Das lembranças da infância, guardadas com cuidado, a casa da minha avó é a mais carinhosa, a mais singela e a mais presente. Ela é grande, e forte, e mágica em minha memória; construída em madeira, com janelas simples e cômodos iluminados, ergue-se imponente em vozes, olhares e sorrisos em cada passagem, em cada tecido da mesa de costura, em cada movimento das agulhas ou navetes; em cores, sons, cheiros.
Nela, é possível subir escadas intermináveis para lugares misteriosos ou abrir portas de fechaduras estranhas para depósitos de bugigangas incríveis. É possível debruçar-se na janela para ver a correnteza da água da chuva na sarjeta, carregando barcos de papel e soldadinhos de chumbo.

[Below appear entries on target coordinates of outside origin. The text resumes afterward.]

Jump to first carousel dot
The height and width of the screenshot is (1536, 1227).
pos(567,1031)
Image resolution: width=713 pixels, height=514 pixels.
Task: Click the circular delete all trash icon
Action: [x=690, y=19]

Tudo é vivo e pulsante dentro dela. Cadeiras, mesas, quadros. Guardanapos bordados à mão com fios delicados de cores suaves. Cômodas de gavetas enormes cujos tesouros podem ser vistos pelos buracos das fechaduras. Cristaleiras onde a imaginação se espelha e se pode perder-se em labirintos infinitos, de finos cristais e louças decoradas. Copos para licores que se provam em momentos festivos. Xícaras minúsculas para cafezinhos depois do banquete. Fronhas e lençóis de um branco impecável, adornados com rendas de linha fina onde, ao descansar a cabeça, sonha-se com universos distantes, castelos e criaturas fantásticas na voz de uma contadora de fábulas infantis.
Nessa casa, a mesa posta guarda um pão cuja receita jamais se repete em cozinha alguma, e onde o chá da tarde de sabor inigualável vem da Índia e se pensa cruzar mares para trazê-lo até aqui. É onde se prova broas de polvilho, cremes e bolinhos de chuva feitos por mãos hábeis, colecionadoras de receitas em cadernos de centenas de páginas.
Do lado de fora da varanda, o som da chuva vem misturado com o cheiro das flores do caramanchão – caracóis azuis e rosas e trombetas de alaranjado intenso; há também um poço a namorar um forno de barro sobre uma calçada irregular, ladeada por vasos de flores e folhagens pregadas em uma taipa coberta de musgos, tingindo de verde o coração de quem passa.
É possível, também, subir os degraus da pequena escada de pedra rumo às colinas de grama delicada, ganhar distâncias passando por canteiros de palmas multicolorindo a tarde, e varais a sustentar roupas dançantes; esgueirar-se pela floresta imaginária, percorrendo trilhas sem fim e sonhar em voar mais longe, nas costas do vento.
Assim é a casa que vive em mim: perfumada, viva, cheia de afetos e histórias. Talvez porque aos olhos de uma criança só se evidencie a essência de tudo, como deveria continuar sendo por toda a vida.